The Need for Clinical Judgment in the
Diagnosis and Treatment of Lyme Disease
Elizabeth L. Maloney, M.D.
extract
The wide array of Lyme disease symptoms is consistent with Borrelia burgdorferi’s ability to infect multiple organ systems; nervous system involvement creates the potential for varied and atypical symptoms. Common symptoms include: EM rash, fever, fatigue, headache, neck pain, joint or muscle pain, paresthesias, memory impairment, weakness of facial muscles, mood disorders, neuropathic pain.
further extract
It is the multisystemic nature of the illness that provides physicians
with useful diagnostic information. In fact, with the exception of an
isolated EM rash or swollen joint, patients with symptoms restricted to
a single system are unlikely to have Lyme disease. Recognizing the
potential for disease is different from “seeing it everywhere.” Failure
to recognize Lyme disease may lead to serious harm, as antibiotics are
delayed and the infection is unchecked.
The nonspecific nature of many Lyme disease symptoms leads
some to suggest that such symptoms hold no diagnostic value. Lyme
disease is like many other illnesses that present with nonspecific and
often subtle symptoms—symptoms that may go unrecognized by
physicians. Examples include hypothyroidism, ovarian cancer, and
acute sub endocardial myocardial infarction. What gives the
individual symptoms of Lyme disease value is their occurrence in
clusters; a single symptom means little but four or five may, for all
practical purposes, make the case. Just as abdominal bloating, urinary
urgency, and pelvic pain raise “red flags” for gynecologists, the
combination of fatigue, paresthesias, arthralgias, and memory
complaints presenting in a single patient commands the attention of
physicians aware of these potential Lyme disease symptoms.

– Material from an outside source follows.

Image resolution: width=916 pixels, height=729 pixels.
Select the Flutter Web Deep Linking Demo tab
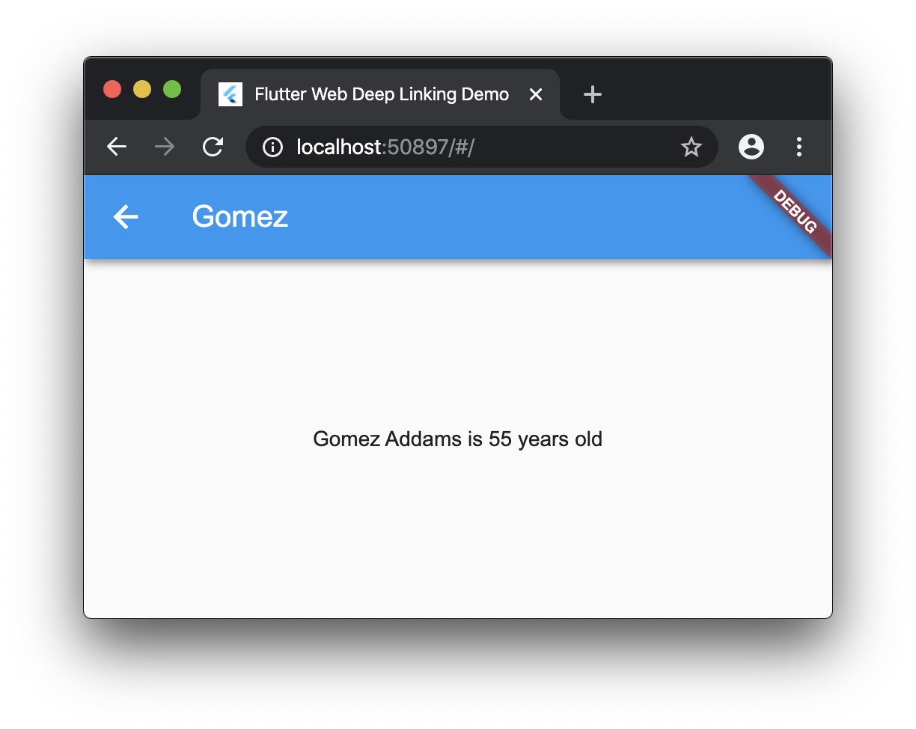380,94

Steere et al. noted that patients with early Lyme disease who
lacked an EM rash presented with an average of four or more
symptoms. Fever, chills, malaise, and myalgia, all nonspecific, were
present in 46%-71% of the patients with definite Lyme disease alone.
In this group, it was the clustering of nonspecific symptoms in the
appropriate setting that led to the correct diagnosis of Lyme disease.
Logigian et al. also noted the nonspecific nature of identi-fying
symptoms: “The most common form of chronic central nervous
system involvement in our patients was subacute encephalopathy
affecting memory, mood, and sleep, sometimes with subtle
disturbances in language.
Diagnosis of this condition may be difficult
because the typical symptoms are nonspecific” [emphasis added].
To provide a clinical level of diagnostic sensitivity higher than two tier
testing, physicians need to recognize the symptom clusters and
maintain a high index of suspicion for Lyme disease.